Retail is a fast-paced industry. Margins are tight and competition is steep. Customer retention is a major challenge, as consumers have more choice than ever—and more brands vying for their money and loyalty. Merchants today must figure out not only how to attract new customers, but how to keep their existing ones coming back for more.
Companies that want to gain the edge and stay ahead need to use all the tools at their disposal, like retail data analytics.
Turning Customer Data into “Gold”
Customer data is a natural byproduct of running a retail company. People are essentially leaving a trail of behavioral clues as they move through the sales funnel. But piles of customer data without the tools to analyze it are worthless.

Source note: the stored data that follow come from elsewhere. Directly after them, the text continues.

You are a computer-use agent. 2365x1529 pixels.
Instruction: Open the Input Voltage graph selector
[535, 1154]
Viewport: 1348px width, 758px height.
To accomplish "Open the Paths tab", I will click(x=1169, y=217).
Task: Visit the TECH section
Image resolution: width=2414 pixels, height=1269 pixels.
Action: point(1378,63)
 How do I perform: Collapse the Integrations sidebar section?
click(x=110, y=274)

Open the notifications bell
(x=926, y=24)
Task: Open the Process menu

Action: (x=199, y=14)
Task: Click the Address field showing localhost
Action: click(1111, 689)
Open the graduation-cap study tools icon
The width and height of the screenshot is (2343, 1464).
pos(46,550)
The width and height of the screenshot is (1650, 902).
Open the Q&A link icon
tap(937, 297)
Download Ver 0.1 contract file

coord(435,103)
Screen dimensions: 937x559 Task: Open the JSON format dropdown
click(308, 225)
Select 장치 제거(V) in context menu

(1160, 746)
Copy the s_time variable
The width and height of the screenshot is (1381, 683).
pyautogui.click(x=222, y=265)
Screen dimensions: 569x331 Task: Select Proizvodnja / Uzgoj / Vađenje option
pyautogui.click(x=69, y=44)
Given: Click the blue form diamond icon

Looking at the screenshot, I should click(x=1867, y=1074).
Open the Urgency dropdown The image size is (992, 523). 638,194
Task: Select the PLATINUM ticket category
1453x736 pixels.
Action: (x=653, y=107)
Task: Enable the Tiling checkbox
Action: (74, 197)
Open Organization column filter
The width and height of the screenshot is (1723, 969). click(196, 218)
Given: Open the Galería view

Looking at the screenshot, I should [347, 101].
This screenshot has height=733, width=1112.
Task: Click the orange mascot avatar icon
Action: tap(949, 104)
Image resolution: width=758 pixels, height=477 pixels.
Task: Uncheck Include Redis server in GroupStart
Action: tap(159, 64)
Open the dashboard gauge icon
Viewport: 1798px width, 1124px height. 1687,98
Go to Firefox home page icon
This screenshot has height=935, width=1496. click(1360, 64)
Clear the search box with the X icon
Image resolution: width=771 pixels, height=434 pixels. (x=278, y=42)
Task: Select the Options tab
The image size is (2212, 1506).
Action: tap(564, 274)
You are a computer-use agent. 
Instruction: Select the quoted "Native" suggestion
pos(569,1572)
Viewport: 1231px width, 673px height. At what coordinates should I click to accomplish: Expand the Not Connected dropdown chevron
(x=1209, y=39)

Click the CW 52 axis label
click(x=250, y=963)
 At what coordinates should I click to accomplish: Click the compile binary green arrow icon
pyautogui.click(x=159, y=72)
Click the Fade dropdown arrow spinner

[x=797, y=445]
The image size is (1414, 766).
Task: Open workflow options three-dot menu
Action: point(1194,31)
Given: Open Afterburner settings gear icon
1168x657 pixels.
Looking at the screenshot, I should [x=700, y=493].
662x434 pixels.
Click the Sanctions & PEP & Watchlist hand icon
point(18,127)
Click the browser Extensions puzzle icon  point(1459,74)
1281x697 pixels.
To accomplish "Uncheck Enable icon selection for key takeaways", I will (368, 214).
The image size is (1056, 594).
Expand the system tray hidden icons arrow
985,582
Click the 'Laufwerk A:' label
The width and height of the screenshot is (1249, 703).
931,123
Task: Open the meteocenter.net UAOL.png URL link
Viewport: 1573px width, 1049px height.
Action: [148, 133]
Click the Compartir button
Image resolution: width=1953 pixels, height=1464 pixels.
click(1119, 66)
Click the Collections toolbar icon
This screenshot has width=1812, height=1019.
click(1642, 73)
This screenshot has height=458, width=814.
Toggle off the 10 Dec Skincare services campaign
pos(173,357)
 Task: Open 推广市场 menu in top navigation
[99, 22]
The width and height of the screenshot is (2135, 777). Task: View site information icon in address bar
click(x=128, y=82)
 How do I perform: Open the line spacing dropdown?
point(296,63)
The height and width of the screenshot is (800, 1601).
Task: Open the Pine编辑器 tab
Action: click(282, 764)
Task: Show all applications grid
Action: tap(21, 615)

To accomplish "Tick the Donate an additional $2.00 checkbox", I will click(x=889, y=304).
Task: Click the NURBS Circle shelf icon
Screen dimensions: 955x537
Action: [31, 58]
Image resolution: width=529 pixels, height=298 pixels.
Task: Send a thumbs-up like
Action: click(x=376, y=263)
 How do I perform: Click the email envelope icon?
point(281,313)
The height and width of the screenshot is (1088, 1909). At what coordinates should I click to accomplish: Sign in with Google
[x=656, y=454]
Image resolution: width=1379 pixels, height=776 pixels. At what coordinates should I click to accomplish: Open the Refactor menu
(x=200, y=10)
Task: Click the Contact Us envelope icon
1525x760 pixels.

Today’s retail analytics platforms like ThoughtSpot provide users with instant insights based on stored data. One important distinction from legacy systems of the past is that the best tools today are user-friendly for all—from merchandisers to marketers; brand managers to store associates. This means that instead of having to rely on IT and data specialists alone, employees throughout an entire company can ask questions about customer data and receive answers in seconds.
Data analytics platforms turn customer data into insights. Only then can employees turn these insights into “gold” by factoring them into intelligent decision-making.
Use Data to Segment Buyers—Then Personalize
Retailers stand to benefit from knowing everything they possibly can about groups of customers. The ability to use data to divide customers into segments, based on behavior and demographics, helps merchants target people with more relevant offers and interactions.
People crave, and expect, increasingly personalized shopping experiences these days. No matter what they’re buying and how, shoppers want to feel like more than just a number. One-size-fits-all, or even one-size-fits-many, approaches to marketing and selling are becoming obsolete.
Customers can smell generic messaging a mile away; they’re practically immune to it by now. The best way to cut through the noise and capture potential customers’ attention is to boost relevancy. How? By using data analytics to understand customer behavior and preferences.
Imagine a convenience store in a small town in the past—here, it would be commonplace for salespeople to know shoppers’ names, preferences and habits. So, as soon as someone entered the store, the associate would already have an idea of what they might want and need: “Hiya, Sam. Nice to see you. The usual today? We also just got in these new imported chocolates. I know you have a sweet tooth; you should try one!”
But today, more transactions are taking place online or in large retail settings without these close personal bonds. So, all retailers have to go on is how customers are likely to act based on attributes like gender, age, income level, geographic location and past interactions with the brand. The more granularly you’re able to segment company data, the more relevant and targeted you can make each customer journey—which in turn influences people to buy.
One large retailer in the U.S. used data analytics to segment customers, then figured out how to best understand and serve the buyers driving the most revenue. As Analytics Magazine reports, the retailer first defined population segments by characteristics, then used these segments “to guide decisions from store layouts to how staff interacts with customers.” Using data analytics to drive better decision making helped earn the store an 8.4 percent in sales and a 15 percent increase in total revenue.
Making sense of your customer data is a matter of having the right analytics tools and then using it to figure out what shoppers want most from your business.